> _TRABAJO POR HACER_:
A – Duplica la parte del artículo sobre Buñuel y la religión que empieza con "Rodolfo Elías escribe" y sigue hasta "de su muerte.".
B – Resume en dos oraciones el artículo sobre Buñuel y la religión.
C – Según el artículo sobre Buñuel y la religión, ¿qué título tiene la autobiografía del cineasta?

> _FRAGMENTO DE PÁGINA_:

■ ■ ■ ■ ■ ■ ■

Escenario

Luis Buñuel y la antirreligiosidad religiosa

Rodolfo Elías escribe sobre la relación peculiar del cineasta aragonés con la religión, en la que no creía, pero que permea toda la obra de quien a veces es calificado como un «ateo católico».

/ por Rodolfo Elías /

«Soy ateo, gracias a Dios», proclamaba Luis Buñuel en su habitual modo contradictorio, cuando se tocaba el tema de la religión; esa lucha eterna entre la negación y la aceptación de lo religioso que fue la constante de su obra. Fiel a su crianza católica y a su predilección por la cultura occidental —estimulados tal vez por un acogimiento inconsciente a la fe cristiana—, Buñuel nos legó una obra que epitomiza la condición espiritual del hombre pensante, en la búsqueda de su posición frente a lo desconocido; teniendo al Dios del cristianismo como referente primario. Y es ese un sello distintivo de su obra, a más de treinta y siete años de su muerte.

De la filmografía de Buñuel, una gran porción contiene motivos y personajes cristianos imposibles de pasar por alto: dos hombres que hacen su peregrinar religioso a Santiago de Compostela, el anacoreta santo que vive en lo alto de una columna, un Cristo disponiéndose a afeitar la barba, un sacerdote y una novicia jóvenes con conflictos de fe, un pragmático pastor protestante que no es ni bueno ni malo y tantos otros elementos que bien pudieran dar lugar a sospechas de una religiosidad encubierta. Pero no es sólo el hecho que sus películas traten temas religiosos lo que hace suponer la inconsciente religiosidad de don Luis, sino su manera de proyectarlos, demostrando siempre un conocimiento de causa que para nada es superficial o neófito; porque tiene la industria de lo que se es bien aprendido y practicado. En sus filmes las escenas de iglesia cobran vida por su realismo, y casi se puede oler el incienso y el humo de las veladoras tan característicos de la liturgia católica; lo que produce en el espectador la intensa sensación de compartir un momento sacramental con los personajes de la escena.

En una entrevista, a razón de la película The young one (hecha en inglés), Buñuel dice una expresión peculiar: «gracias a Zeus», en vez de decir, como dicen comúnmente, «gracias a Dios». Y tal vez dice así para ilustrar su desapego o renuncia de lo religioso. En la misma entrevista, se refiere al acto sexual: «Para mí, la fornicación tiene algo de terrible. La cópula, considerada objetivamente, me parece risible y a la vez trágica. Es lo más parecido a la muerte: los ojos en blanco, los espasmos, la baba. Y la fornicación es diabólica: siempre veo al diablo en ella». Hay un continuo estrago en el hombre que quiere desentenderse de algo que para él es determinante en su visión del mundo.

Son también misterios de la vida, como el azar y la casualidad, dos de los grandes nutrientes de la obra del «rudo picador aragonés» —como lo llamara el escritor Carlos Fuentes—, que tienen significancia propia en su esfuerzo por contestar sus propios interrogativos ante la contingencia de las cosas. ¿Por qué sucede una cosa y no otra? ¿Por qué un hecho imprevisto puede cambiar tanto las cosas? Esas dos continuas interrogantes de Luis Buñuel que de una u otra forma lo hacían pensar en Dios, aunque sólo fuera para negar su existencia ante los demás. Dice al respecto en Mi último suspiro, su autobiografía: «El azar no puede ser una creación de Dios, porque es la negación de Dios. Estos dos términos son antinómicos. Se excluyen mutuamente. Carente de fe (y persuadido de que, como todas las cosas, la fe a menudo nace del azar) no veo cómo salir de este círculo. Por eso es por lo que no entro en él». Esta era la postura también, en cierta forma, de los existencialistas.

■ ■ ■ ■ ■ ■ ■

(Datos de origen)
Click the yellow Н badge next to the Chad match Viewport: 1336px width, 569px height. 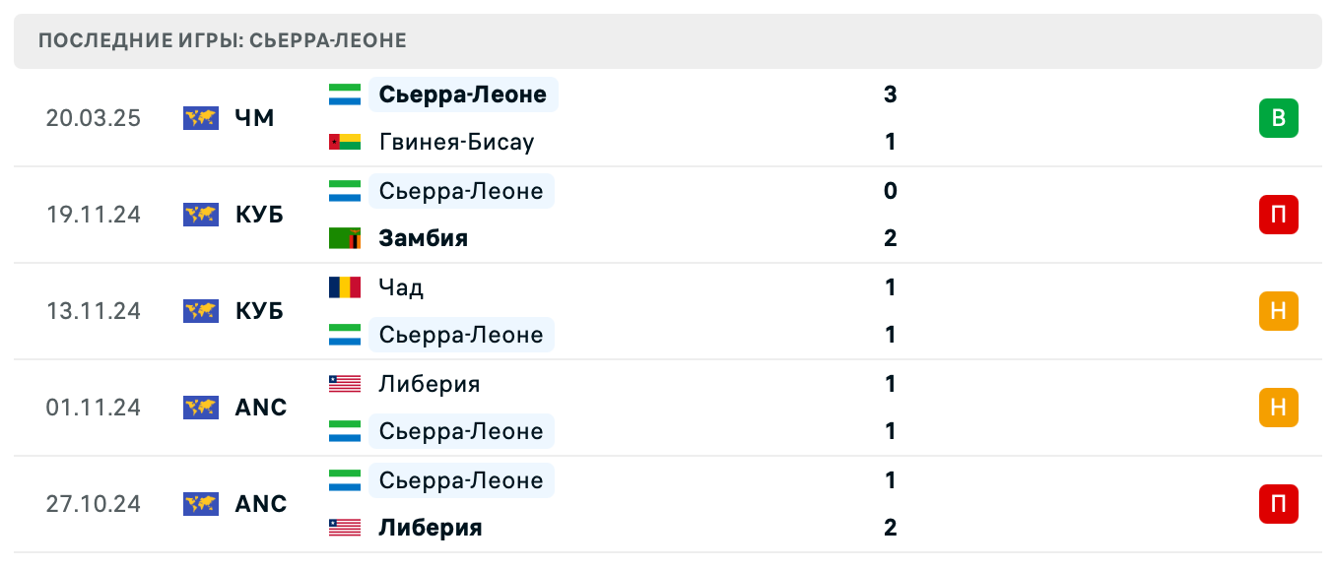pos(1279,311)
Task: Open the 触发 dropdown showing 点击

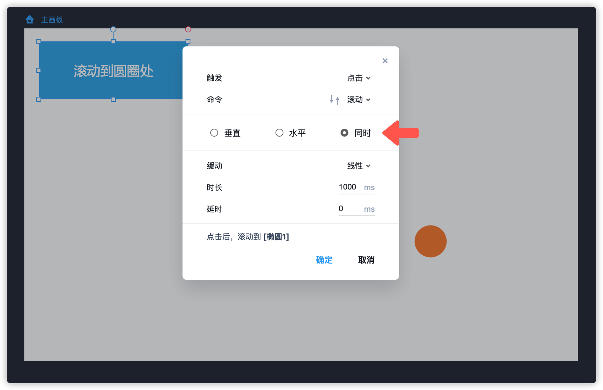Action: [x=358, y=78]
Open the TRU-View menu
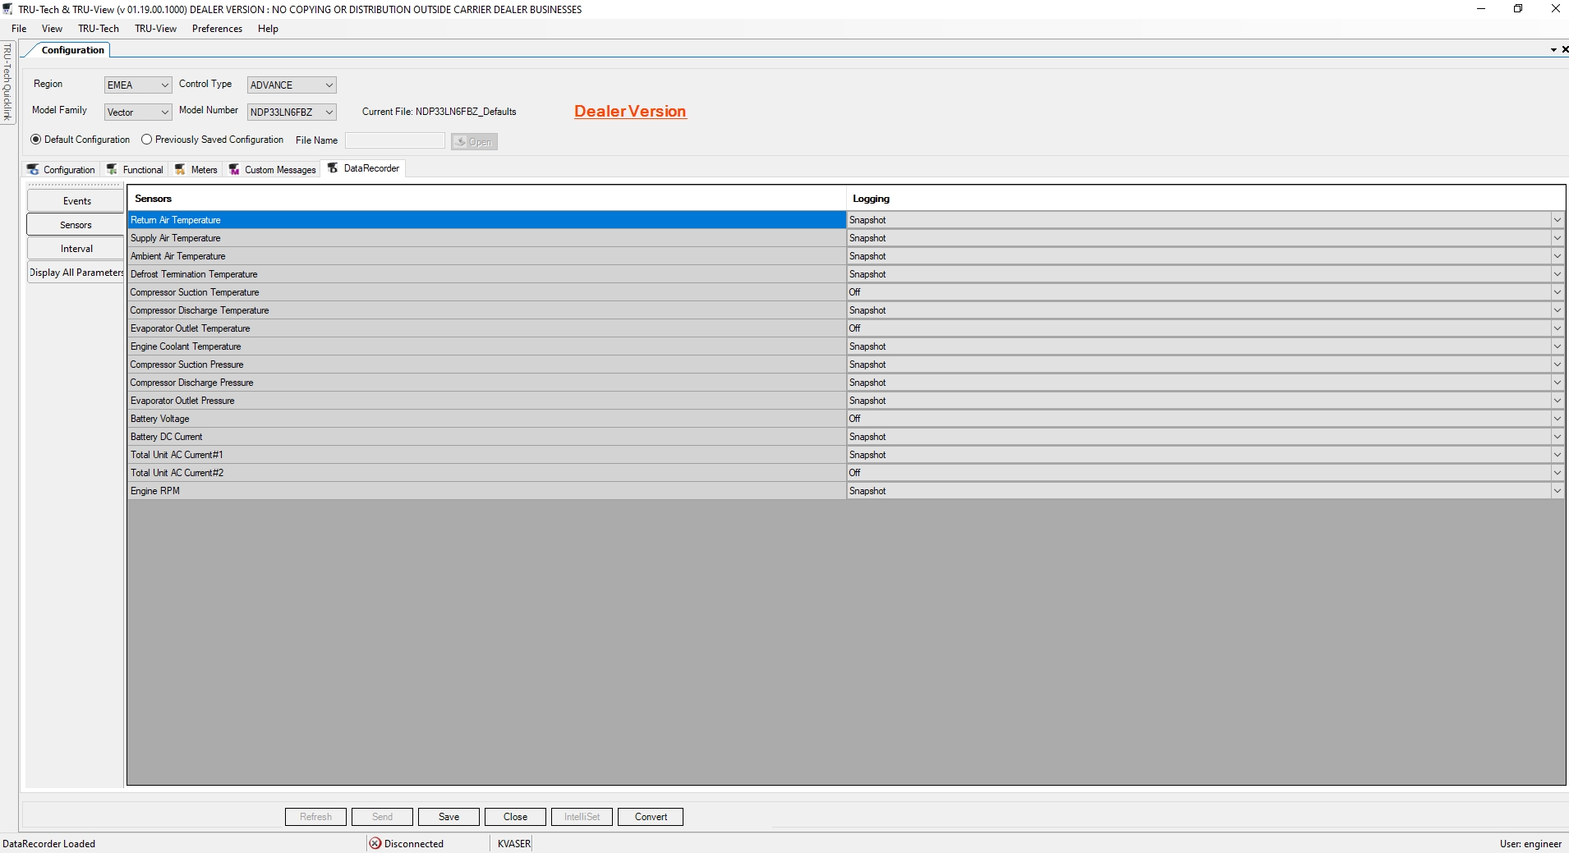The width and height of the screenshot is (1569, 853). click(x=155, y=29)
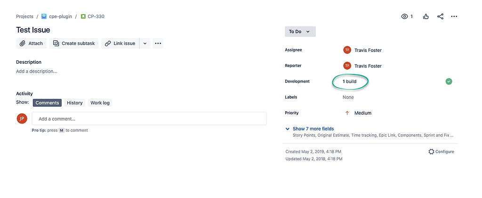Expand the Link issue dropdown arrow
This screenshot has height=198, width=482.
tap(145, 43)
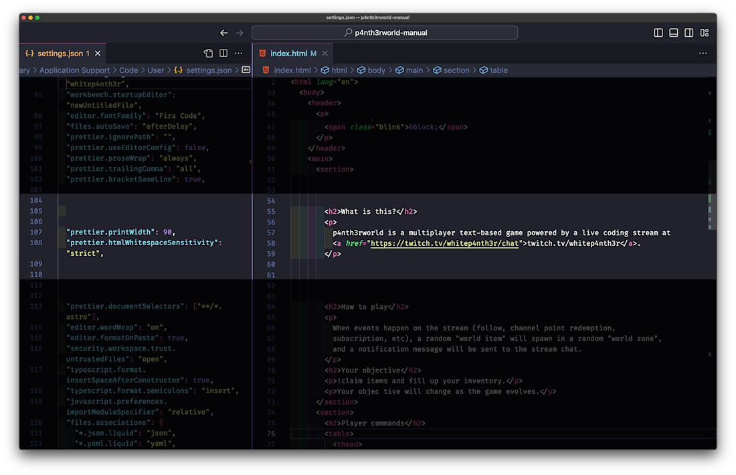Open More Actions menu for settings.json group

(239, 54)
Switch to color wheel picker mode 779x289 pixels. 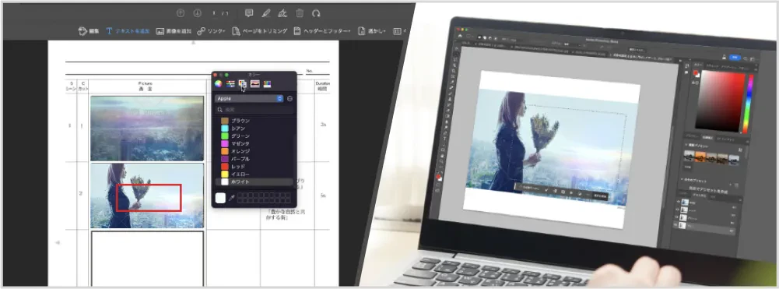pos(218,83)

■ ■ ■ ■ ■ ■ ■

> _RESPUESTAS ESPERADAS_:
A –
Rodolfo Elías escribe sobre la relación peculiar del cineasta aragonés con la religión, en la que no creía, pero que permea toda la obra de quien a veces es calificado como un «ateo católico».

/ por Rodolfo Elías /

«Soy ateo, gracias a Dios», proclamaba Luis Buñuel en su habitual modo contradictorio, cuando se tocaba el tema de la religión; esa lucha eterna entre la negación y la aceptación de lo religioso que fue la constante de su obra. Fiel a su crianza católica y a su predilección por la cultura occidental —estimulados tal vez por un acogimiento inconsciente a la fe cristiana—, Buñuel nos legó una obra que epitomiza la condición espiritual del hombre pensante, en la búsqueda de su posición frente a lo desconocido; teniendo al Dios del cristianismo como referente primario. Y es ese un sello distintivo de su obra, a más de treinta y siete años de su muerte.

B – Aunque Luis Buñuel se declaraba ateo, su obra refleja una lucha constante entre la negación y la aceptación de lo religioso, con el Dios del cristianismo como referente primario y numerosos motivos y personajes cristianos tratados con un conocimiento nada superficial. El azar y la casualidad, dos grandes nutrientes de su obra, lo hacían pensar en Dios, aunque solo fuera para negar su existencia ante los demás.

C – Mi último suspiro.